El candidato del PP a la investidura como presidente de la Junta de Castilla y León, Alfonso Fernández Mañueco, ha pedido este martes que "nadie busque confundir ni se rasgue las vestiduras" con el principio de la prioridad nacional pactado con Vox para repartir ayudas sociales y de vivienda. Al inicio de su discurso ante las Cortes de Castilla y León en el debate de investidura, Mañueco ha rechazado las "demagogias interesadas" sobre el acuerdo con Vox porque se trata de algo "fácil de entender".

Una vez más, al igual que en las anteriores legislaturas, Mañueco necesita en esta ocasión el apoyo de otro partido.
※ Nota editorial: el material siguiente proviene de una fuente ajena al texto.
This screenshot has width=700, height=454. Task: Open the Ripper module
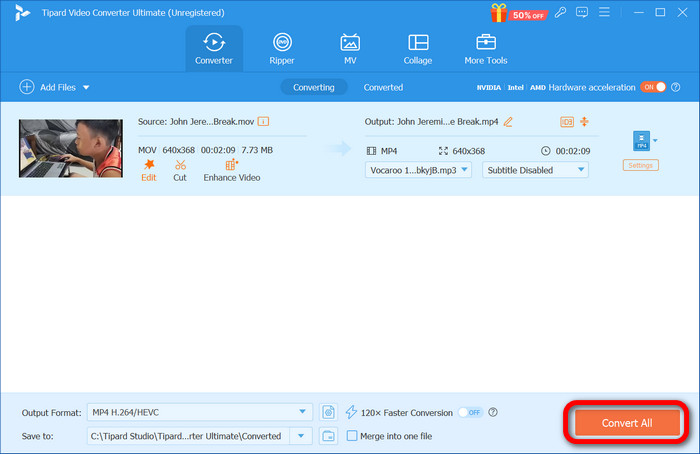click(283, 48)
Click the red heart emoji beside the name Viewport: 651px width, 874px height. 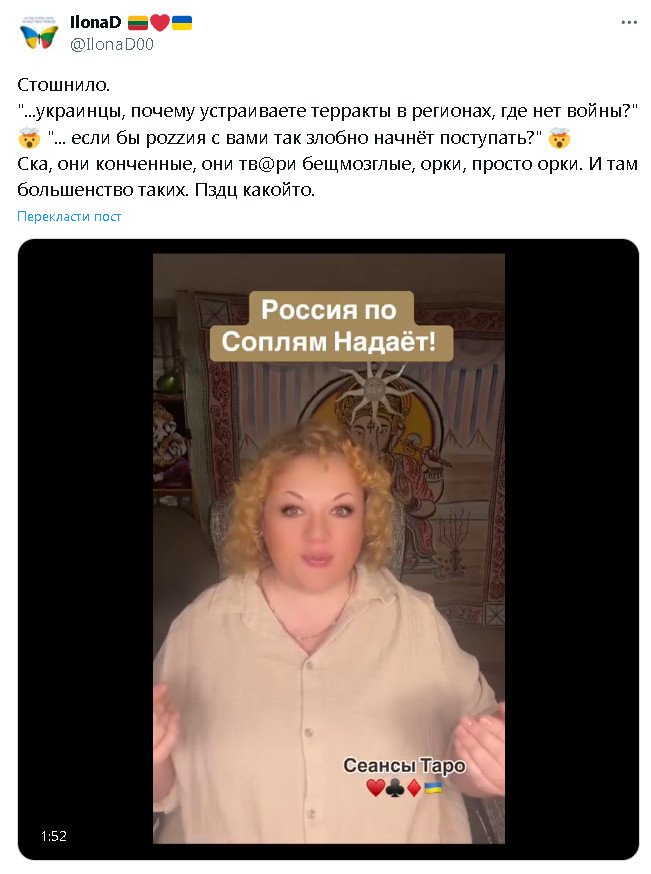click(x=160, y=23)
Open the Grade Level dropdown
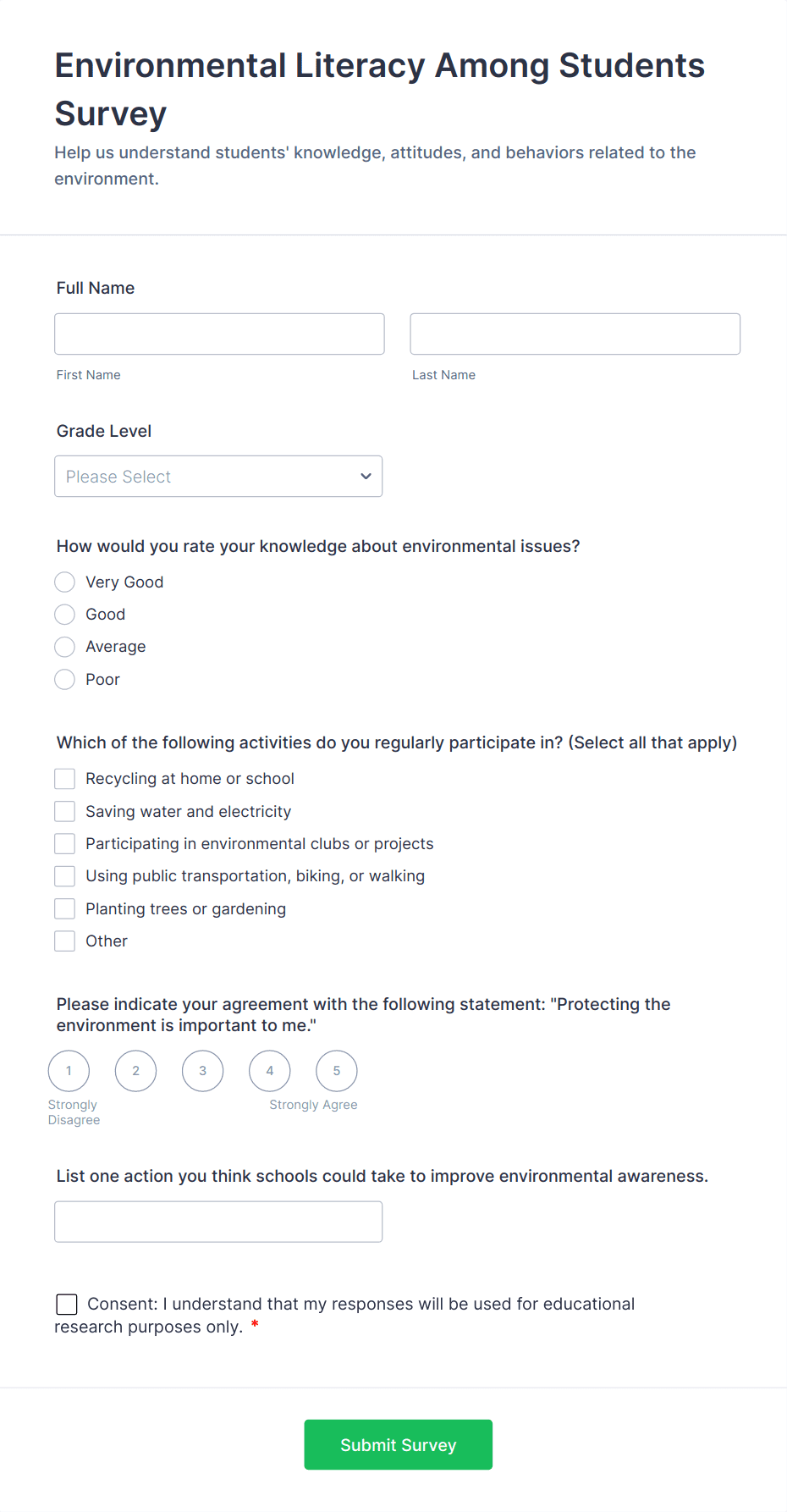The image size is (787, 1512). (218, 476)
Con Vox, alcanzará los 47 votos, cinco por encima de la mayoría absoluta.

En su intervención, ha resumido que quienes reciban esas ayudas deberán tener una "vinculación legal, efectiva y estable con Castilla y León", aunque ha reconocido que esa aplicación tendrá como primera premisa un acatamiento "escrupuloso" de las leyes básicas y que no tendrá efectos sobre la prestación de servicios públicos esenciales de sanidad, educación, servicios sociales, dependencia y transporte.

También ha asegurado Mañueco que este principio de la 'prioridad nacional' no afectará a los "derechos ya consolidados" en Castilla y León, y ha añadido que estos criterios "se vienen aplicando en muy diferentes ámbitos, en todos los territorios de España, desde hace ya mucho tiempo y por administraciones de muy distinto signo".

Bienvenida a la inmigración legal

En este sentido, el candidato del PP ha argumentado que Castilla y León tiene en la "inmigración legal y ordenada una fuente de progreso", por lo que ha asegurado que "siempre serán bien recibidos" quienes lleguen a este territorio "a contribuir con su trabajo, esfuerzo y compromiso personal a la prosperidad común".

Ha cargado contra las "políticas fracasadas" del Gobierno de España en inmigración, ya que las ve marcadas por la "improvisación, el oportunismo y la imposición", lo que en su opinión dificulta avances sociales.

En un momento posterior del discurso, Mañueco se ha apoyado en la inmigración como pilar de la ganancia poblacional de Castilla y León desde 2022, ya que los 47.000 habitantes más se han debido "sobre todo al aumento de la inmigración", capaz de "compensar los saldos vegetativos negativos".

De hecho, ha reconocido que el repunte poblacional detectado por el INE a 1 de enero de 2026 -2.418.425 habitantes- "no debe ocultar la realidad" de la pirámide de población de Castilla y León, con un "alto grado de envejecimiento a pesar de ligeros ascensos de la natalidad". Tras su intervención, el pleno se ha suspendido y se ha reanudado a las 16.00 horas con la intervención de los grupos parlamentarios, empezando por el PSOE. 

Mañueco ha justificado su pacto con Vox porque responde a lo que "las personas de Castilla y León" dijeron con sus votos, que decidieron "no otorgar a ningún grupo una mayoría suficiente para sustentar un gobierno en solitario". En su opinión, los castellanos y leoneses pidieron que se alcancen "acuerdos a través del diálogo", y eso se "cristalizó" el pasado 3 de junio con el acuerdo de legislatura suscrito entre el PP y Vox.

Aplaude al Papa

Antes de entrar en el hemiciclo para someterse a la sesión de investidura, preguntado por el discurso pronunciado ayer por el Papa León XIV en el Congreso de los Diputados, Mañueco ha afirmado que lo suscribe "de la A la Z", tal y como hizo el líder del PP, Alberto Núñez Feijóo.

"Yo, como el presidente (Feijóo), suscribo de la A a la Z el discurso del papa", ha afirmado en declaraciones a los periodistas en los pasillos de las Cortes.

En la sesión de ayer en la Cámara Baja, el pontífice ofreció un discurso histórico en el que pidió una respuesta solidaria para los migrantes, la resolución pacífica de los conflictos y rebajar la crispación porque la pluralidad política, entre otras cosas.

En los próximos días, Mañueco tomará posesión como presidente y anunciará la composición de su futuro Gobierno de coalición, que según ha avanzado en el discurso, contará con dos vicepresidencias y once consejerías.